Deciphering the Contribution of BP230 Autoantibodies in Bullous Pemphigoid

Abstract

Bullous pemphigoid (BP) is a subepidermal autoimmune blistering disease predominantly affecting elderly patients and carries significant morbidity and mortality. Patients typically suffer from severe itch with eczematous lesions, urticarial plaques, and/or tense blisters. BP is characterized by the presence of circulating autoantibodies against two components of the hemidesmosome, BP180 and BP230. The transmembrane BP180, also known as type XVII collagen or BPAG2, represents the primary pathogenic autoantigen in BP, whereas the intracellular BP230 autoantigen is thought to play a minor role in disease pathogenesis.
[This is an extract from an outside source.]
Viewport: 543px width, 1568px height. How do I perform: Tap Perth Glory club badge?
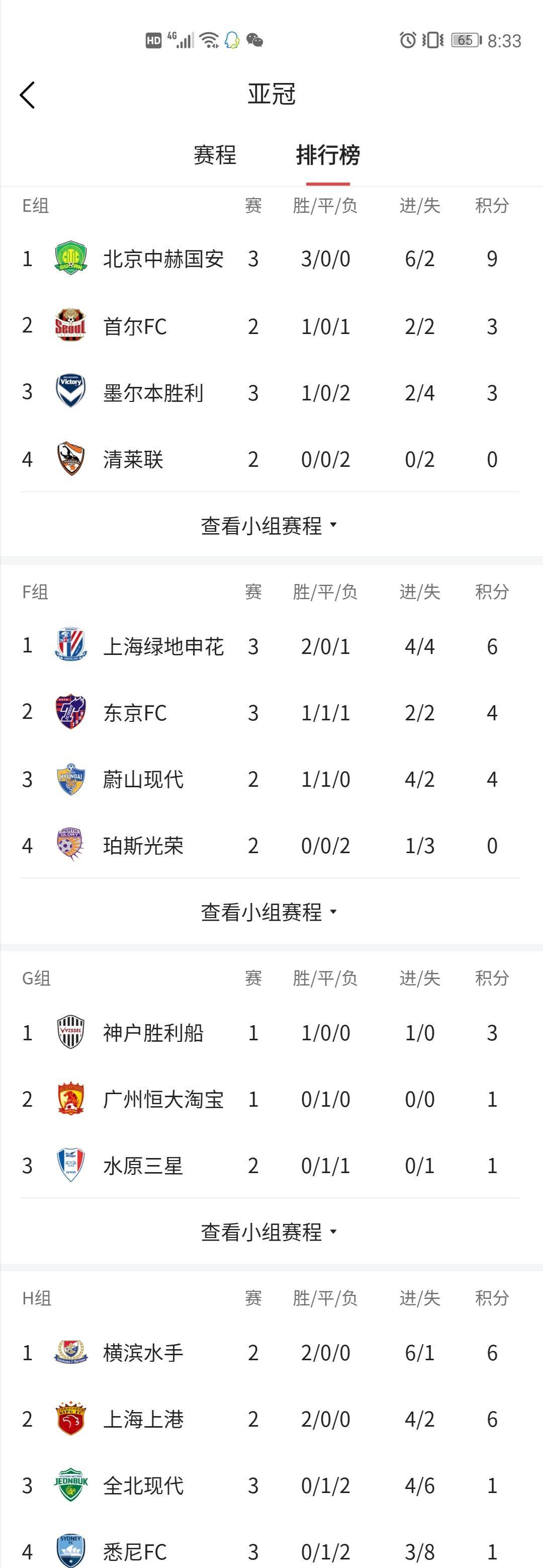pyautogui.click(x=70, y=845)
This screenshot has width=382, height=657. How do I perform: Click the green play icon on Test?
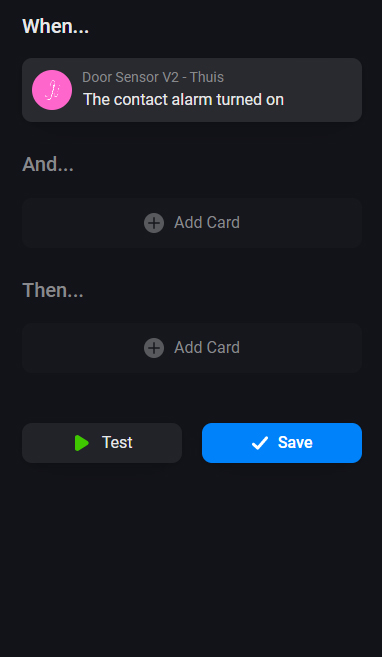point(82,443)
Although experimental data exist suggesting that anti-BP230 antibodies are secondarily formed following initial tissue damage mediated by antibodies targeting extracellular antigenic regions of BP180, there is emerging evidence that anti-BP230 IgG autoantibodies alone directly contribute to tissue damage. It has been further claimed that a subset of patients has a milder variant of BP driven solely by anti-BP230 autoantibodies. Furthermore, the presence of anti-BP230 autoantibodies might correlate with distinct clinical features. This review summarizes the current understanding of the role of BP230 and anti-BP230 antibodies in BP pathogenesis.
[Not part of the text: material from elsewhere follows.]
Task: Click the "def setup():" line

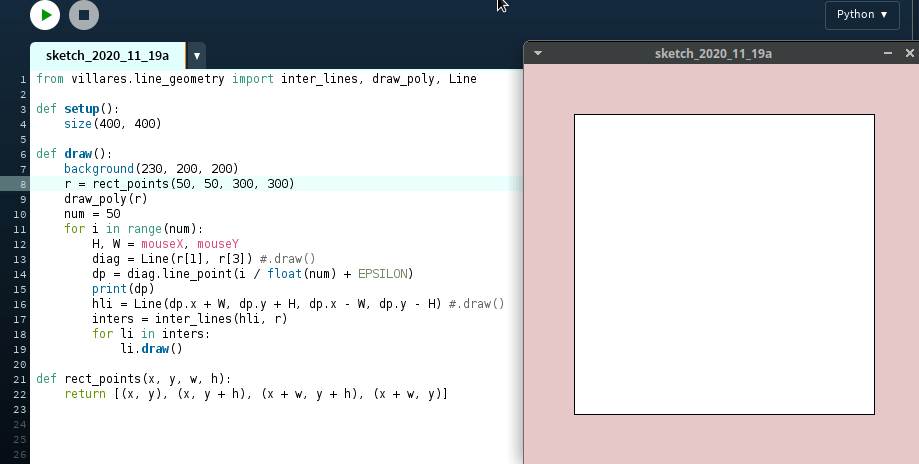Action: (x=78, y=108)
Keywords: BP230; autoimmune blistering disease; bullous pemphigoid; dystonin; immunobullous disease.

Figure 1

Schematic of epidermal hemidesmosome. BP230 and plectin bind to keratin intermediate filaments. These subsequently complex with integrin α4β6 and BP180 (collagen 17). These then interact with laminin-332 in the lamina lucida. Antibodies are shown targeting the C-terminus of BP230 and the NC16a domain of BP180, which are most often targeted in bullous pemphigoid.